• **Quoted passage**:
——

On Thursday 28 November 2002 3:34 pm, Juergen Spitzmueller wrote:
> Angus Leeming wrote:
> > Attached is a first go at a script to generate a LyX buffer from a BibTeX
> > database. It seems to work really well, although I'm sure that you lot
> > will find things that it fails with.
>
> Impressive! This is a feature I'd really like to have.
> I suppose it is not intended to create a LyX file that compiles without
> error? ATM, I get a lot of errors with plainnat, caused by crossrefs after
> an emphasized booktitle.
> Also, the necessary packages (natbib, url et al.) are not loaded.

Sure. I'm not trying to use it for a latex run. You have BibTeX for that. I'm 
trying to create a robust and maintainable way of parsing a BibTeX database 
so that we can fill the fields of the citation dialog and display citation 
labels in painless manner. 

And scrap a huge chunk of really ugly code.

——

• **Exercise description**: Return the passage of the email between "On Thursday 28" and "it fails with.", inclusive, copied word for word.

• **Data provided**:
——

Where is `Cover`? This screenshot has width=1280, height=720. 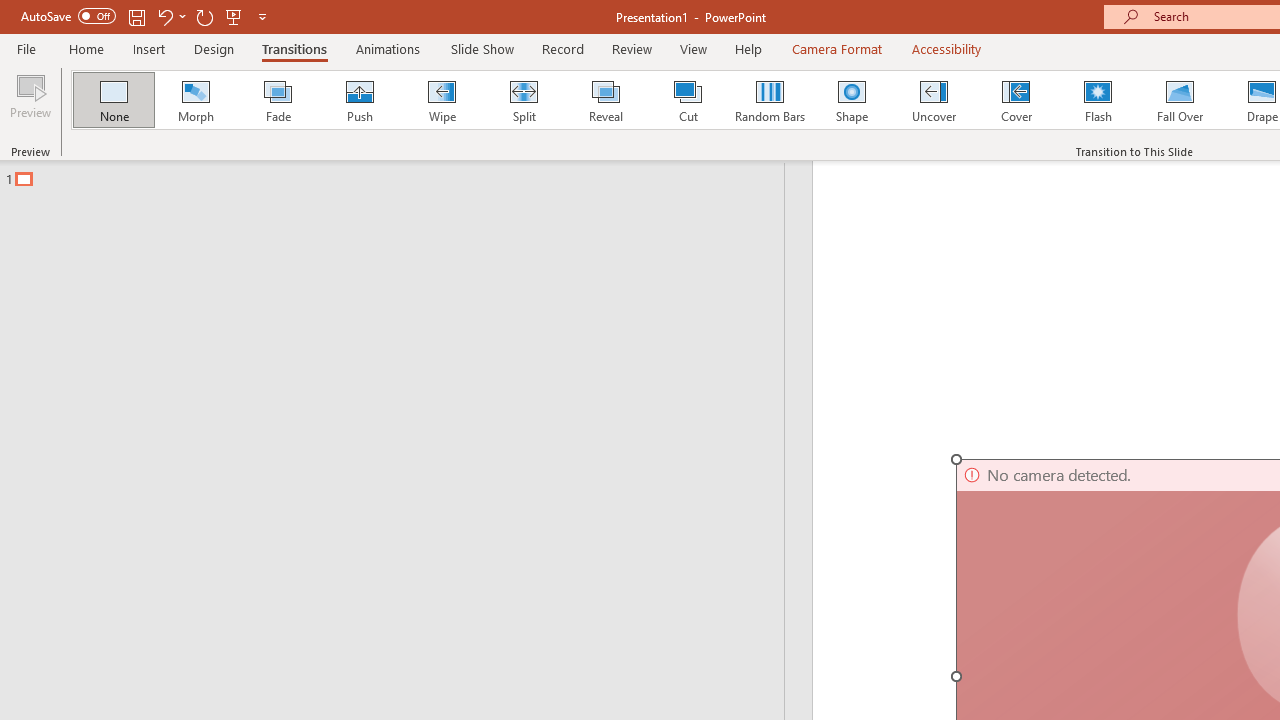
Cover is located at coordinates (1016, 100).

——

• **Result of the task**:
On Thursday 28 November 2002 3:34 pm, Juergen Spitzmueller wrote:
> Angus Leeming wrote:
> > Attached is a first go at a script to generate a LyX buffer from a BibTeX
> > database. It seems to work really well, although I'm sure that you lot
> > will find things that it fails with.